**To do:** Whenever a line below holds the word "agent", copy that line.

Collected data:
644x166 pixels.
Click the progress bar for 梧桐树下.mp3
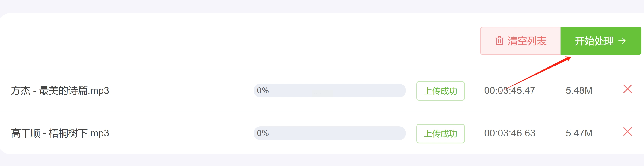[329, 133]
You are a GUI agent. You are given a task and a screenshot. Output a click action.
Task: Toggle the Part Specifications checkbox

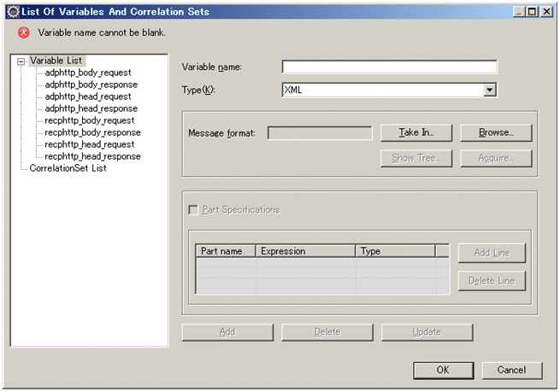[x=193, y=209]

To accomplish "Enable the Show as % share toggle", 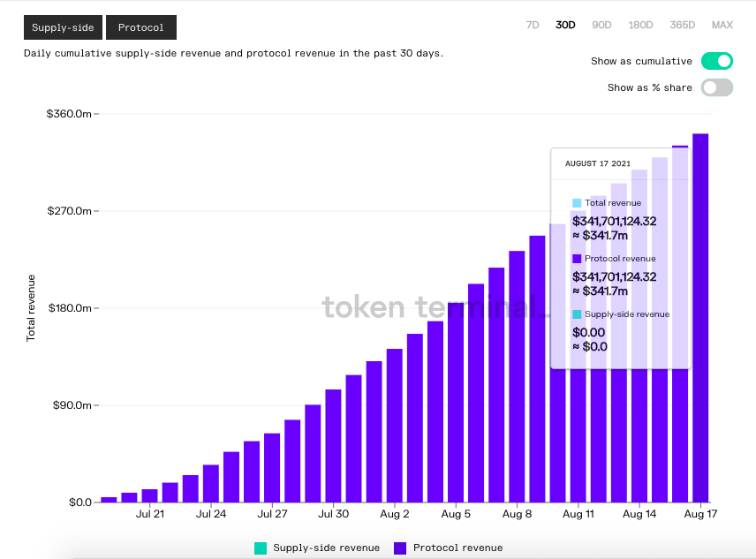I will pos(716,87).
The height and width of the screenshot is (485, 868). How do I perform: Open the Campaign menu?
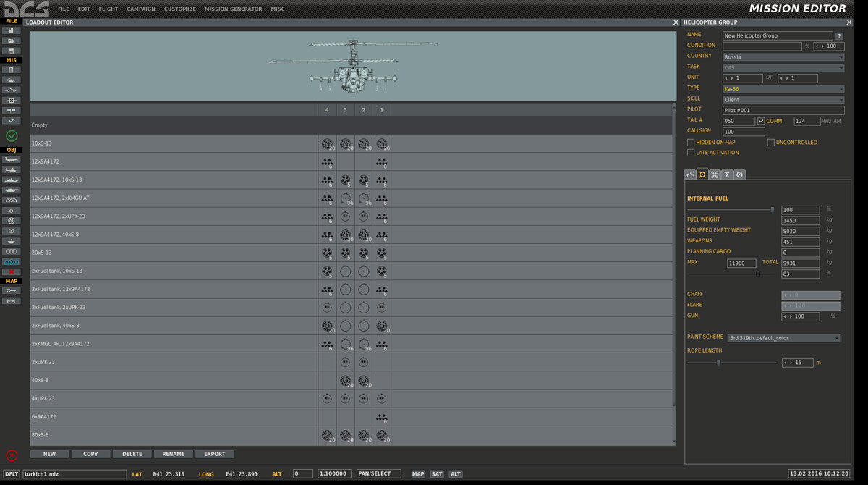pos(141,9)
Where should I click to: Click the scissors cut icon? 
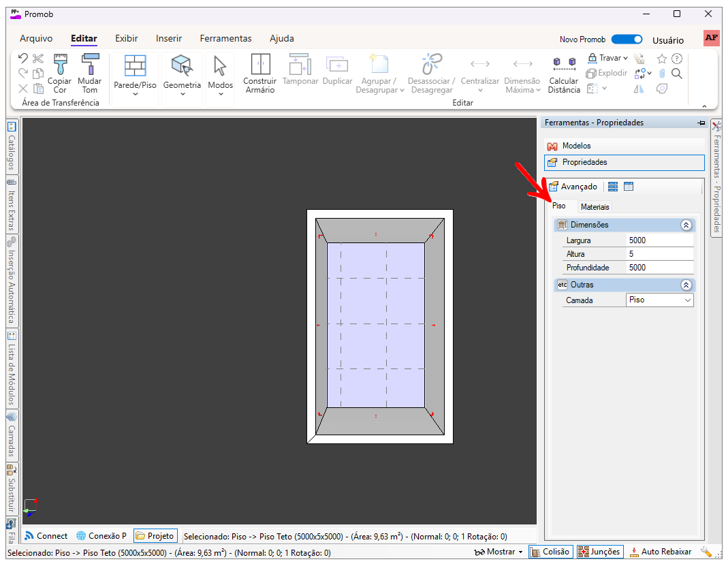coord(38,59)
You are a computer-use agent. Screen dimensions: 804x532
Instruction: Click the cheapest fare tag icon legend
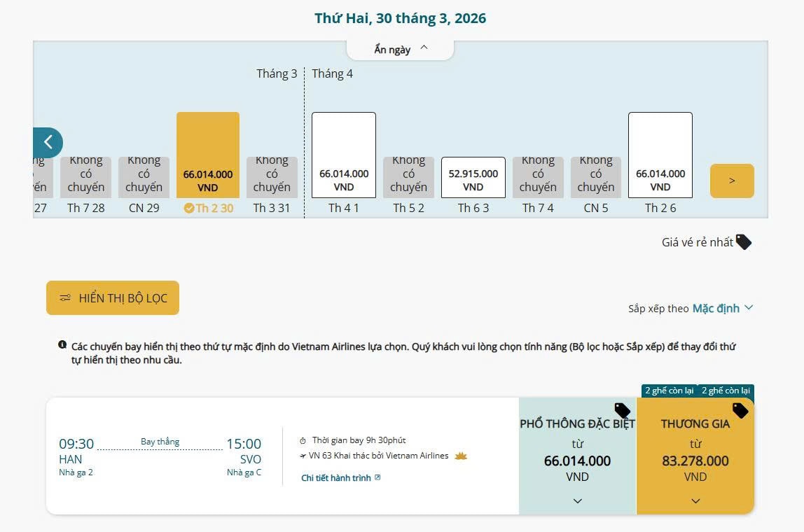pos(744,242)
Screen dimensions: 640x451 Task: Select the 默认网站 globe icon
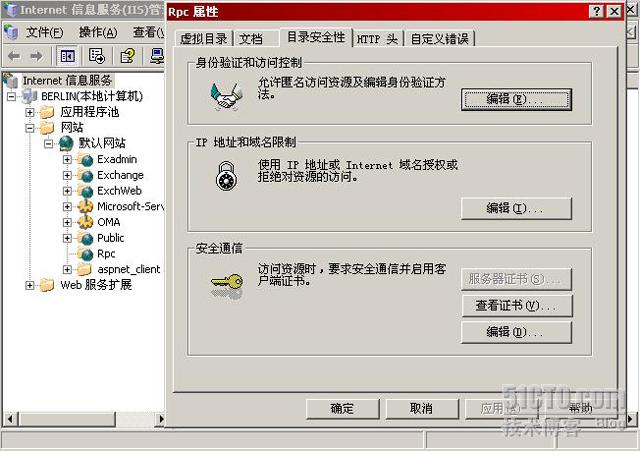click(x=67, y=143)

**Solution to the problem:**
You are a GUI agent. You are given a task and a screenshot. Output a click action.
You are a computer-use agent. Screen dimensions: 804x532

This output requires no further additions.